*** The records ***

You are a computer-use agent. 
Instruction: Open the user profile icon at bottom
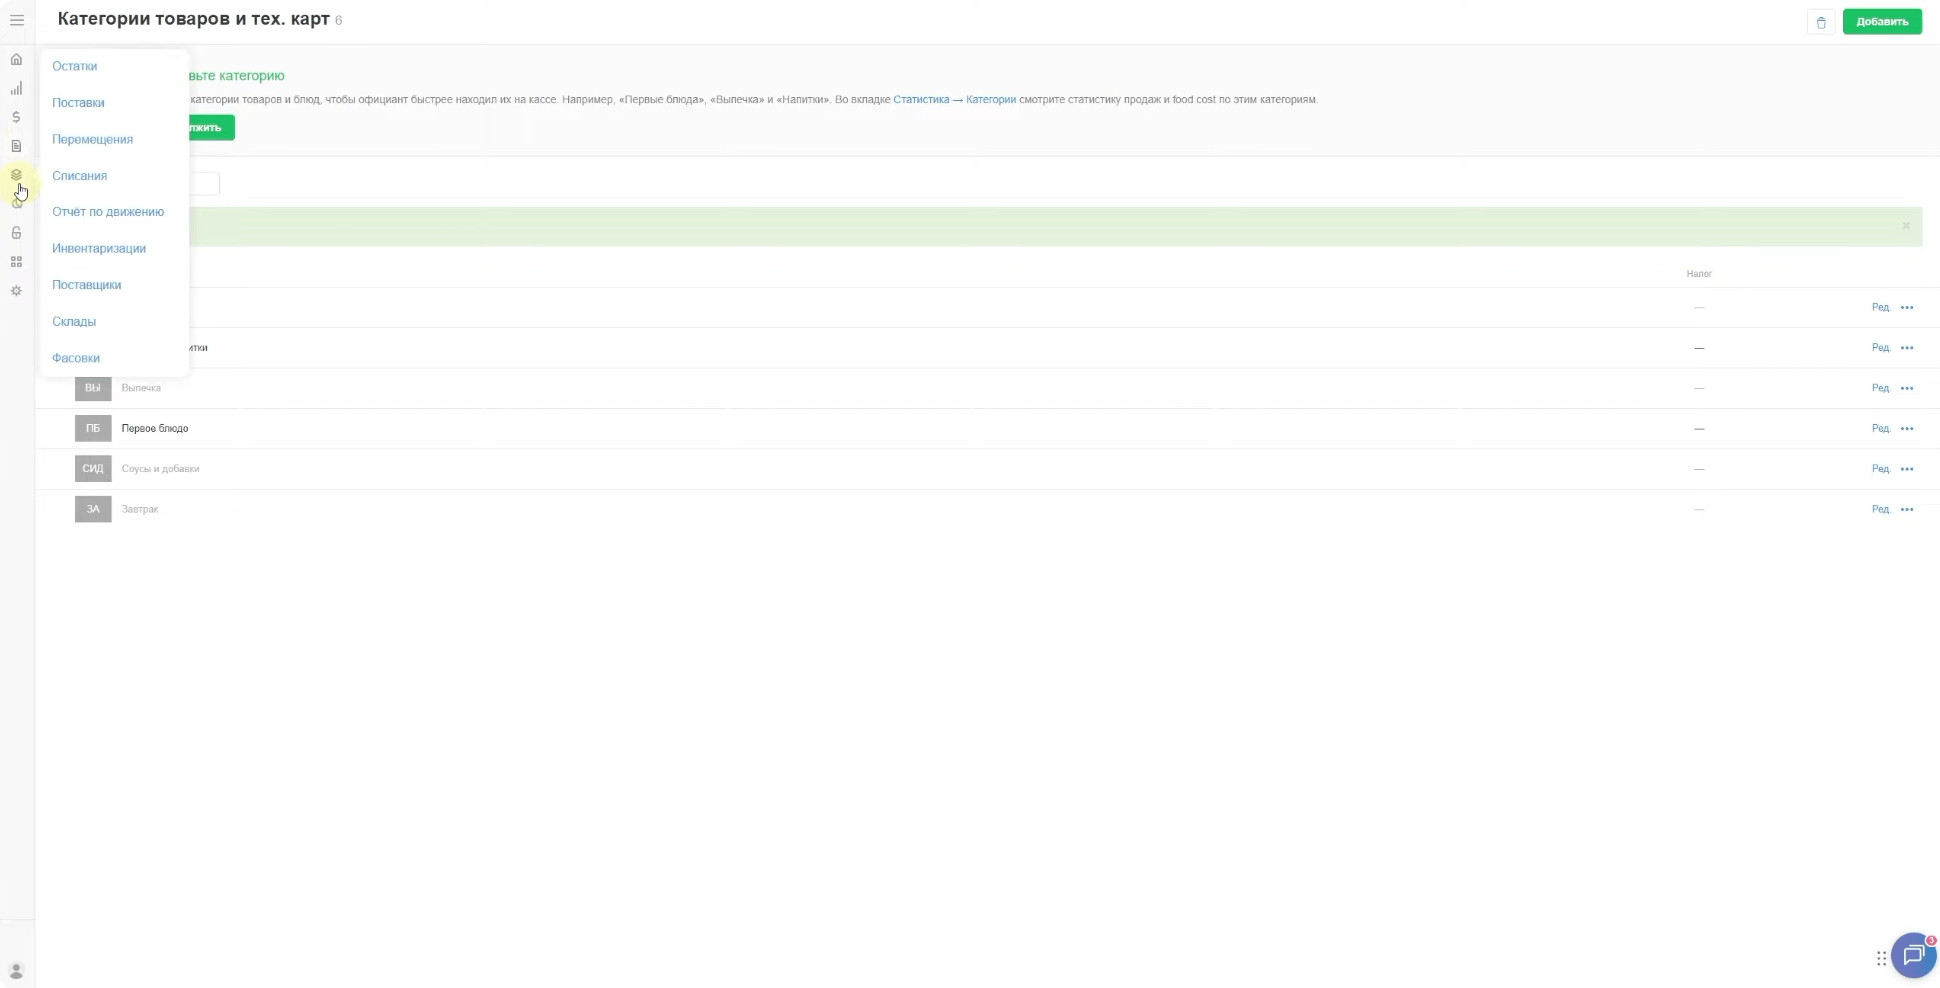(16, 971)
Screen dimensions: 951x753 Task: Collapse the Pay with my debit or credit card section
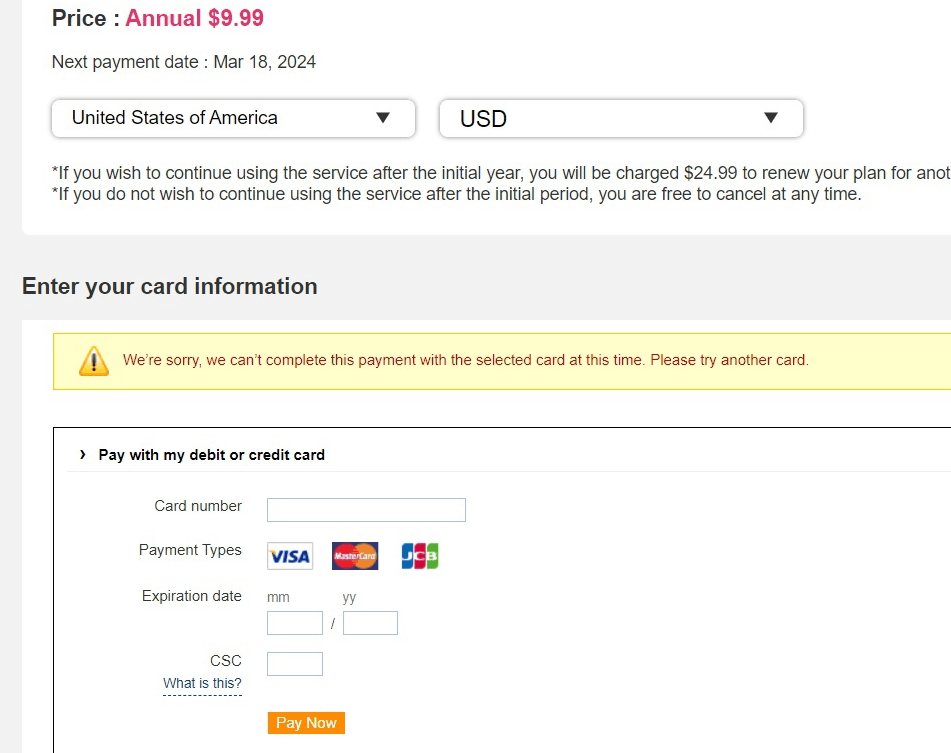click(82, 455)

*** End of The records ***

About this exercise: What is the exact wording of the lines from the one bearing "Instruction: Open the" through the final line of the records above? Write it out without the pictures.

Written solution:
Instruction: Open the user profile icon at bottom
(16, 971)
Screen dimensions: 951x753 Task: Collapse the Pay with my debit or credit card section
click(82, 455)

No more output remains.